Data records:
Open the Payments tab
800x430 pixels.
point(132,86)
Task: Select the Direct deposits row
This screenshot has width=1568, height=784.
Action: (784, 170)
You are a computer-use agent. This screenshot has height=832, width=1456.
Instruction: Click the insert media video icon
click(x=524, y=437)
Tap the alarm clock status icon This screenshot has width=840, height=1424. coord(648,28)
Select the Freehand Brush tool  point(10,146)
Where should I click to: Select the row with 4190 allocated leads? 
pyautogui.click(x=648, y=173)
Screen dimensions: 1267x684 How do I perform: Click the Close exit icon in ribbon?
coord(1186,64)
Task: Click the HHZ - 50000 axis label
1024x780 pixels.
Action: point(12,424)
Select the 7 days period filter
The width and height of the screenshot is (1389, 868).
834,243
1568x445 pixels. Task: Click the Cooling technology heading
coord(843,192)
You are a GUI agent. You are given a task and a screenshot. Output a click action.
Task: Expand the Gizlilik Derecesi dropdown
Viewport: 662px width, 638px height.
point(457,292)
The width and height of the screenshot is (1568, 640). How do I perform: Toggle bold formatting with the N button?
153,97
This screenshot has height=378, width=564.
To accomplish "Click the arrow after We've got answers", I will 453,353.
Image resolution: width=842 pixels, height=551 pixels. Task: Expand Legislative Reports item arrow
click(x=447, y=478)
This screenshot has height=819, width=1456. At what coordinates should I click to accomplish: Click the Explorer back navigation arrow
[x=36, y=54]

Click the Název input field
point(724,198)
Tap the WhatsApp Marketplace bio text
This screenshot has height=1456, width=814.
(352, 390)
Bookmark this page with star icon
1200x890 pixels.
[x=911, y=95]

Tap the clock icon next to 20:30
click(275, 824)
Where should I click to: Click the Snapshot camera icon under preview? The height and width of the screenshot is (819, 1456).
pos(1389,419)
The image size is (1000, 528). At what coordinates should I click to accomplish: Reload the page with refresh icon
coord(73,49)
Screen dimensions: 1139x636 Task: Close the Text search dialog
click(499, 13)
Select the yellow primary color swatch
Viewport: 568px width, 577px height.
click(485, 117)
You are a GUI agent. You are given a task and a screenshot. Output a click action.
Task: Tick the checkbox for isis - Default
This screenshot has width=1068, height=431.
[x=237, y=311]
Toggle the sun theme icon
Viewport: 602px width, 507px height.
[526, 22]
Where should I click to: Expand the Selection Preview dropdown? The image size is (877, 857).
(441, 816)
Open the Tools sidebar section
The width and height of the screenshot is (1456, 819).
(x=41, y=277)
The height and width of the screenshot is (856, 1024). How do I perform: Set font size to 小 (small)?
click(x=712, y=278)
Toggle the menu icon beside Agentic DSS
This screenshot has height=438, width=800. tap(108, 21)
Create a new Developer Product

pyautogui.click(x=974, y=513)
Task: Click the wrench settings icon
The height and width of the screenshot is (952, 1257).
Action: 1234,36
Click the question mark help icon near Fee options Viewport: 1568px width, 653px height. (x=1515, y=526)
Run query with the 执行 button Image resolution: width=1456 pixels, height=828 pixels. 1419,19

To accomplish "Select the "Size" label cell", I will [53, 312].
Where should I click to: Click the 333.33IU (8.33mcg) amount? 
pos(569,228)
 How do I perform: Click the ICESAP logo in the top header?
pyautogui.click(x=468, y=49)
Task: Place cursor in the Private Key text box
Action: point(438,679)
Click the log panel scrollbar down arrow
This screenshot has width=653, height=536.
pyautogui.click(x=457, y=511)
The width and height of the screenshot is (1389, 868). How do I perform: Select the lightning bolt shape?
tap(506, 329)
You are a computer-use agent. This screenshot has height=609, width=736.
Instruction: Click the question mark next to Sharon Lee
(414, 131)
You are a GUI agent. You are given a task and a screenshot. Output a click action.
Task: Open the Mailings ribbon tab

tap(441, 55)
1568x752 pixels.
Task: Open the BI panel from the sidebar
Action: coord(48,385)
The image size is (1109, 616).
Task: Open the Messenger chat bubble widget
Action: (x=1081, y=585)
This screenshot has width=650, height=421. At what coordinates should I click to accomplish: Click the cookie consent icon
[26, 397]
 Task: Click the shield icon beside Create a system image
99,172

Given instruction: Duplicate every one of the data records above, line for line, with nothing changed.

The solution:
Open the Payments tab
800x430 pixels.
point(132,86)
Task: Select the Direct deposits row
This screenshot has width=1568, height=784.
Action: (784, 170)
You are a computer-use agent. This screenshot has height=832, width=1456.
Instruction: Click the insert media video icon
click(x=524, y=437)
Tap the alarm clock status icon This screenshot has width=840, height=1424. coord(648,28)
Select the Freehand Brush tool  point(10,146)
Where should I click to: Select the row with 4190 allocated leads? 
pyautogui.click(x=648, y=173)
Screen dimensions: 1267x684 How do I perform: Click the Close exit icon in ribbon?
coord(1186,64)
Task: Click the HHZ - 50000 axis label
1024x780 pixels.
Action: point(12,424)
Select the 7 days period filter
The width and height of the screenshot is (1389, 868).
834,243
1568x445 pixels. Task: Click the Cooling technology heading
coord(843,192)
You are a GUI agent. You are given a task and a screenshot. Output a click action.
Task: Expand the Gizlilik Derecesi dropdown
Viewport: 662px width, 638px height.
point(457,292)
The width and height of the screenshot is (1568, 640). How do I perform: Toggle bold formatting with the N button?
153,97
This screenshot has height=378, width=564.
To accomplish "Click the arrow after We've got answers", I will 453,353.
Image resolution: width=842 pixels, height=551 pixels. Task: Expand Legislative Reports item arrow
click(x=447, y=478)
This screenshot has height=819, width=1456. At what coordinates should I click to accomplish: Click the Explorer back navigation arrow
[x=36, y=54]

Click the Název input field
point(724,198)
Tap the WhatsApp Marketplace bio text
This screenshot has height=1456, width=814.
(352, 390)
Bookmark this page with star icon
1200x890 pixels.
[x=911, y=95]

Tap the clock icon next to 20:30
click(275, 824)
Where should I click to: Click the Snapshot camera icon under preview? The height and width of the screenshot is (819, 1456).
pos(1389,419)
The image size is (1000, 528). At what coordinates should I click to accomplish: Reload the page with refresh icon
coord(73,49)
Screen dimensions: 1139x636 Task: Close the Text search dialog
click(499, 13)
Select the yellow primary color swatch
Viewport: 568px width, 577px height.
click(485, 117)
You are a GUI agent. You are given a task and a screenshot. Output a click action.
Task: Tick the checkbox for isis - Default
This screenshot has width=1068, height=431.
[x=237, y=311]
Toggle the sun theme icon
Viewport: 602px width, 507px height.
[526, 22]
Where should I click to: Expand the Selection Preview dropdown? The image size is (877, 857).
(441, 816)
Open the Tools sidebar section
The width and height of the screenshot is (1456, 819).
(x=41, y=277)
The height and width of the screenshot is (856, 1024). How do I perform: Set font size to 小 (small)?
click(x=712, y=278)
Toggle the menu icon beside Agentic DSS
This screenshot has height=438, width=800. tap(108, 21)
Create a new Developer Product

pyautogui.click(x=974, y=513)
Task: Click the wrench settings icon
The height and width of the screenshot is (952, 1257).
Action: 1234,36
Click the question mark help icon near Fee options Viewport: 1568px width, 653px height. (x=1515, y=526)
Run query with the 执行 button Image resolution: width=1456 pixels, height=828 pixels. 1419,19

To accomplish "Select the "Size" label cell", I will [53, 312].
Where should I click to: Click the 333.33IU (8.33mcg) amount? 
pos(569,228)
 How do I perform: Click the ICESAP logo in the top header?
pyautogui.click(x=468, y=49)
Task: Place cursor in the Private Key text box
Action: point(438,679)
Click the log panel scrollbar down arrow
This screenshot has width=653, height=536.
pyautogui.click(x=457, y=511)
The width and height of the screenshot is (1389, 868). How do I perform: Select the lightning bolt shape?
tap(506, 329)
You are a computer-use agent. This screenshot has height=609, width=736.
Instruction: Click the question mark next to Sharon Lee
(414, 131)
You are a GUI agent. You are given a task and a screenshot. Output a click action.
Task: Open the Mailings ribbon tab

tap(441, 55)
1568x752 pixels.
Task: Open the BI panel from the sidebar
Action: coord(48,385)
The image size is (1109, 616).
Task: Open the Messenger chat bubble widget
Action: (x=1081, y=585)
This screenshot has width=650, height=421. At what coordinates should I click to accomplish: Click the cookie consent icon
[26, 397]
 Task: Click the shield icon beside Create a system image
99,172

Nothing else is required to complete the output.